The ‘Supplemental Memorandum of Understanding” between the government and creditors that was posted on the European Commission’s website today includes provisions for several years of high primary surpluses and for thorough implementation of all measures agreed to over many years.
“Success requires ownership of the reform agenda by the Greek authorities. The government therefore stands ready to take any measures that may become appropriate for this purpose as circumstances change. The government commits to consult and agree with the European Commission, the European Central Bank and the International Monetary
Fund on all actions relevant for the achievement of the objectives of the Memorandum of Understanding before these are finalized and legally adopted,” the supplemental memorandum states.
The text leaves open the prospect of lowering the tax-free threshold to 5,700 euros earlier, in 2019, and it makes clear that existing commitments will be implemented at least through 2022.
Many of the 88 preconditions for concluding the fourth bailout review have been postponed due to time constraints, but some will be implemented by the end of the year and some later.

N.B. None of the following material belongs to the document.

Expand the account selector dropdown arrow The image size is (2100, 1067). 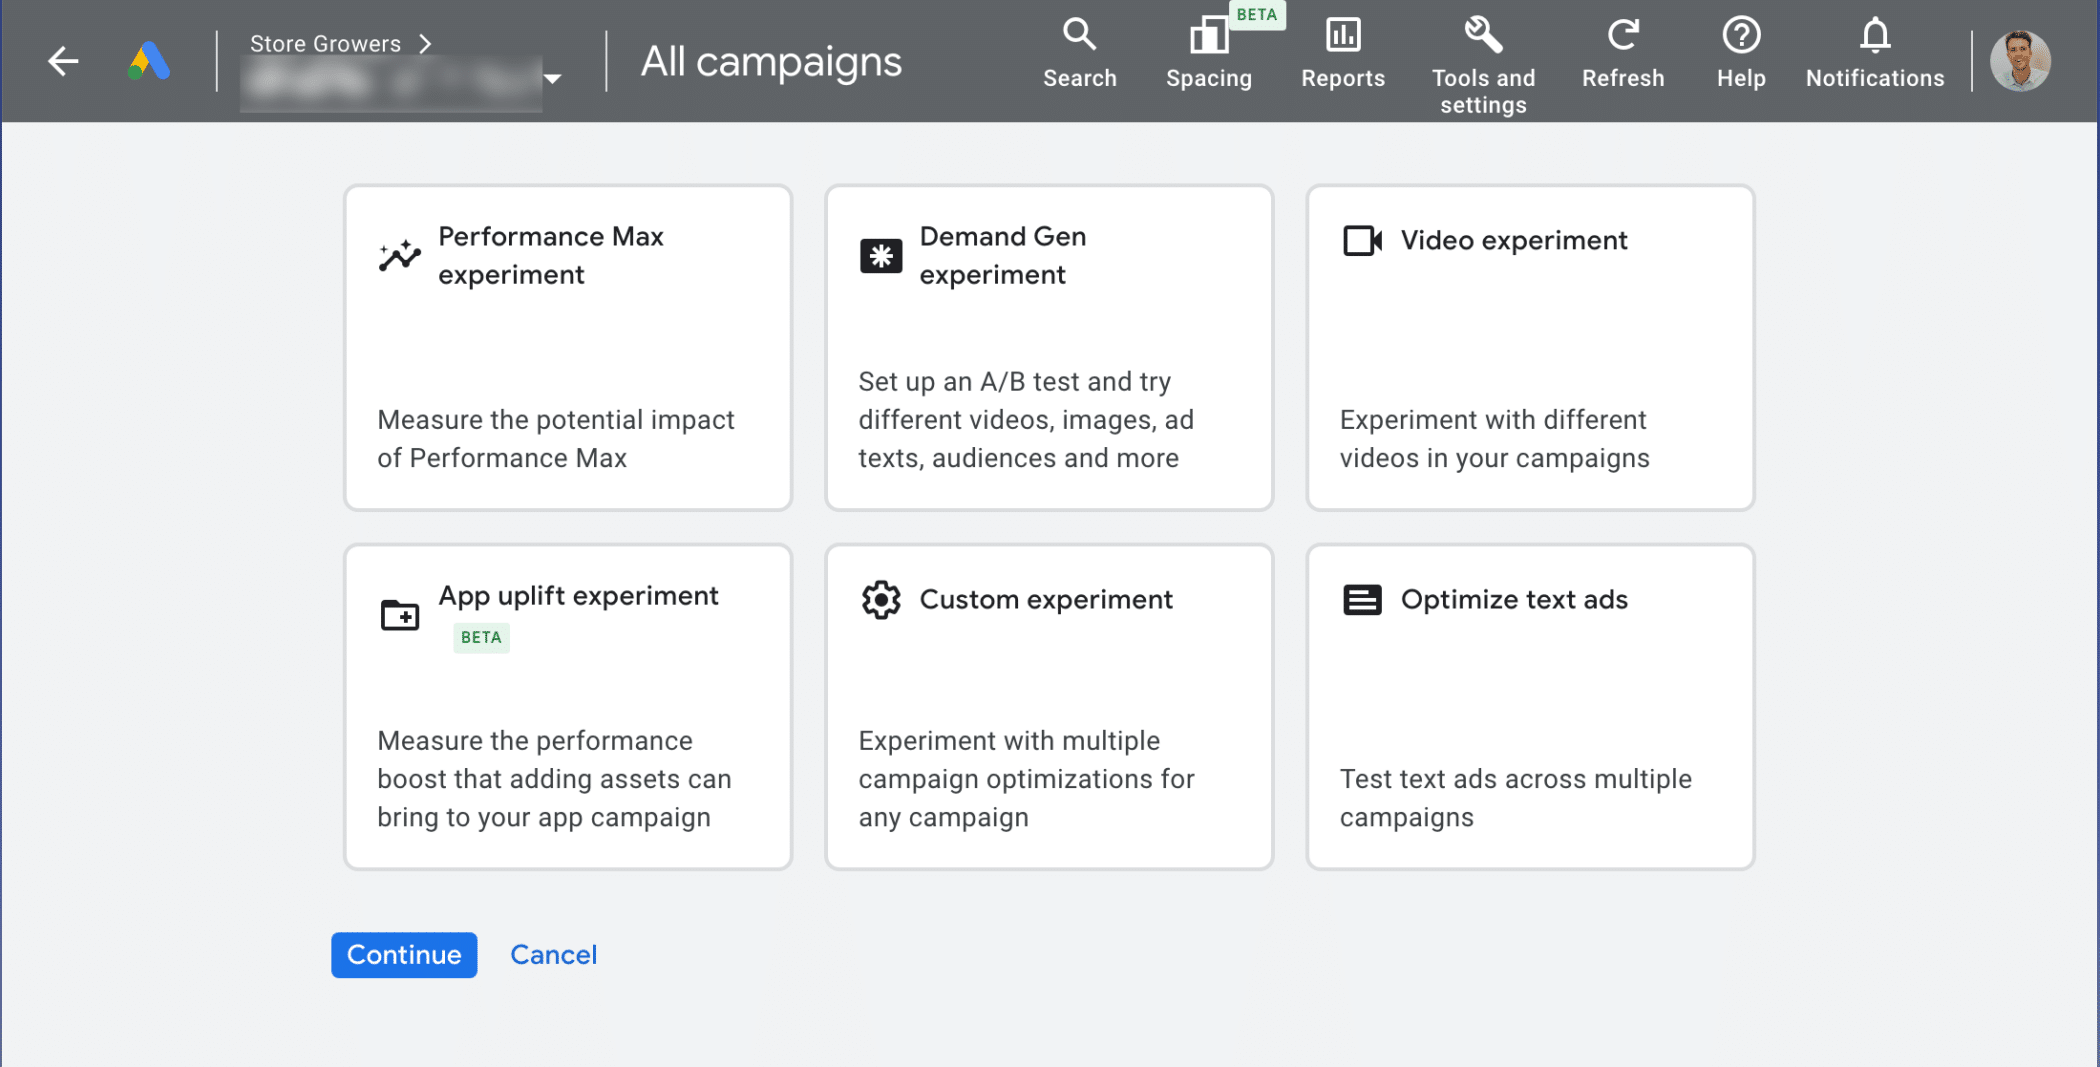552,79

New civil service department directors must be appointed by October. The Elliniko development project’s economic agreement must be completed by the end of the year. The cadastre and forest maps must be completed by June, 2021, and a law must stipulate that Public Power Corporation electricity bill discounts for poorer households will not create fiscal problems.
The government commits itself to present a medium-term programme for the 2019-2022 period, which must include a spending ceiling in line with the 3.5 percent primary surplus target.
Pension cuts are still scheduled for January, 2019.
The text also says that the government will speed up the lowering of the tax-free threshold if the IMF and creditors deem that necessary, in order to meet the annual 3.5 percent primary surplus target in 2019.
A new agreement with lending institutions will be required for the implementation of the so-called counter-measures, which the government plans as a response to the austerity measures required by the programme.
Such measures must be financed only by super-surpluses, which are above and beyond the agreed upon medium-term targets.